Cindy si raccolse i capelli con uno
stecchino colorato, ed uscendo dalla sua camera fu ben accorta a
spegnere la luce. Andando verso le scale che portavano al piccolo e
comodo salottino al piano di sotto si accorse che nella stanza
accanto alla sua, quella che era comunemente destinata ad ospiti che
non arrivavano mai, la porta finestra sbatteva di tanto in tanto
contro il muro, lasciando che la vaporosa tenda azzurra volteggiasse
nell'aria notturna.
-Deve essere ancora in piedi- pensò
indecisa se entrare a controllare o meno. -anche se a dire il vero
non l'ho mai visto dormire...- continuò portandosi l'indice
al
labbro inferiore in modo quasi infantile.
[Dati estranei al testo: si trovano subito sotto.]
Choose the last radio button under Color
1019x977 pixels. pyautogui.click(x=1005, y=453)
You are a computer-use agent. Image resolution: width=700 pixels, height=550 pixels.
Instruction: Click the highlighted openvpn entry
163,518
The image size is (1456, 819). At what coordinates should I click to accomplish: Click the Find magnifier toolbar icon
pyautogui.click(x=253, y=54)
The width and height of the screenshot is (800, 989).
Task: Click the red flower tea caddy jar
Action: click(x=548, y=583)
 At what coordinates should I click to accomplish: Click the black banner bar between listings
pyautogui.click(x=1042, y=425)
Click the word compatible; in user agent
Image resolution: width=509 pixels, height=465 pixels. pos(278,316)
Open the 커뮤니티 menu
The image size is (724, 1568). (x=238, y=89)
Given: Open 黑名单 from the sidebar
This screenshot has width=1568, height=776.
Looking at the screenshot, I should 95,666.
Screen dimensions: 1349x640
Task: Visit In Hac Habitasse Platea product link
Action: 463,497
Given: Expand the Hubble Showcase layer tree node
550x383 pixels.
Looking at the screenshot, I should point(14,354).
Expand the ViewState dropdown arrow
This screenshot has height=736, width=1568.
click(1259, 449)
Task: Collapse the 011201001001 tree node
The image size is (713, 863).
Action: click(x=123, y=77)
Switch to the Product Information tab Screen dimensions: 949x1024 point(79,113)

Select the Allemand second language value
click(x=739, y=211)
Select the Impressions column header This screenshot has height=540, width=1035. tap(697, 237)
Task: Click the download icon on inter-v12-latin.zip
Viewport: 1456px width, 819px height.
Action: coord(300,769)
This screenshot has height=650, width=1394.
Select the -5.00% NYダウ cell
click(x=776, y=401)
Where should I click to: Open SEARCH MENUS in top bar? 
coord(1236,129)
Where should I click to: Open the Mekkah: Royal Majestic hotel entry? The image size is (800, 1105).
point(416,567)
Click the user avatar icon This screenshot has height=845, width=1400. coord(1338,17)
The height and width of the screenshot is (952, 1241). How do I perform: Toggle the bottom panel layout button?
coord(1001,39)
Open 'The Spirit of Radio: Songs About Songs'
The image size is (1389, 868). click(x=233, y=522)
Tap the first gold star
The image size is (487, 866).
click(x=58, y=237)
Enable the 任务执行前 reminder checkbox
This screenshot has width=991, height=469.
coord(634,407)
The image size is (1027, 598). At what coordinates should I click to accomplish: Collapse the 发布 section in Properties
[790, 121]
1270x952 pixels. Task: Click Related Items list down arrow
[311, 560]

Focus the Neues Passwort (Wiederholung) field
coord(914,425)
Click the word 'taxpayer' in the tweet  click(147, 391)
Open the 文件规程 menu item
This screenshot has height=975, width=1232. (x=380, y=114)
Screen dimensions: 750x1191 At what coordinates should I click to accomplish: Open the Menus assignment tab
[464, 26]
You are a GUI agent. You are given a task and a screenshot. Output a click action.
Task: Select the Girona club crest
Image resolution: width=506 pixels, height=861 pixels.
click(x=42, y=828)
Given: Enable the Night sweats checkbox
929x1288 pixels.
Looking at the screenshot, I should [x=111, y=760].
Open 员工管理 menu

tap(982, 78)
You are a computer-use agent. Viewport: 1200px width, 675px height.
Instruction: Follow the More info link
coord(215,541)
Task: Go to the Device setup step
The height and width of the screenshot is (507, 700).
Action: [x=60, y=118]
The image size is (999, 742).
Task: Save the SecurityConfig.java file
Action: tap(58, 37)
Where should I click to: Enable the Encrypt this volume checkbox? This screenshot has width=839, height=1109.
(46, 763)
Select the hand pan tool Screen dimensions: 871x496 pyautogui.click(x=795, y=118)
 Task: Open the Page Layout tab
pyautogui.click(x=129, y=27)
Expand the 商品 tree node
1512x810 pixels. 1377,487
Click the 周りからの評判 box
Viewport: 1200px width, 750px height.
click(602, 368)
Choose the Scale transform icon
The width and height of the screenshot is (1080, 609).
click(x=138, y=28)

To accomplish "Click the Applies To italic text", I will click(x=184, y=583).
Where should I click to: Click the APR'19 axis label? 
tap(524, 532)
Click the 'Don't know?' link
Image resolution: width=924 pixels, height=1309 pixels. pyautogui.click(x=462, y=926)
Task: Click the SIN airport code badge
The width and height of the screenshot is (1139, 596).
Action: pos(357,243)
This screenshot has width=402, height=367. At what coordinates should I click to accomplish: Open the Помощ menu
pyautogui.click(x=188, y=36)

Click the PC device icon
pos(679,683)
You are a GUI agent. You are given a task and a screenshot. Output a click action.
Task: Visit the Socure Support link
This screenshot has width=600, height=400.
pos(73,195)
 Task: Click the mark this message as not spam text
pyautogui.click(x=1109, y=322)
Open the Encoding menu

Si fermò
sull'uscio
ad osservare quella stanza oscura, dentro la quale si intravedeva
giusto un letto sfatto da chissà quanti giorni e dei vestiti
colorati sparsi qua e là per il pavimento. Come se si fosse
appena risvegliata da un sogno, si rese conto che fuori aveva
cominciato a piovere. Le goccioline tamburellavano contro i vetri e
contro le mattonelle del balcone sul quale dava la porta finestra.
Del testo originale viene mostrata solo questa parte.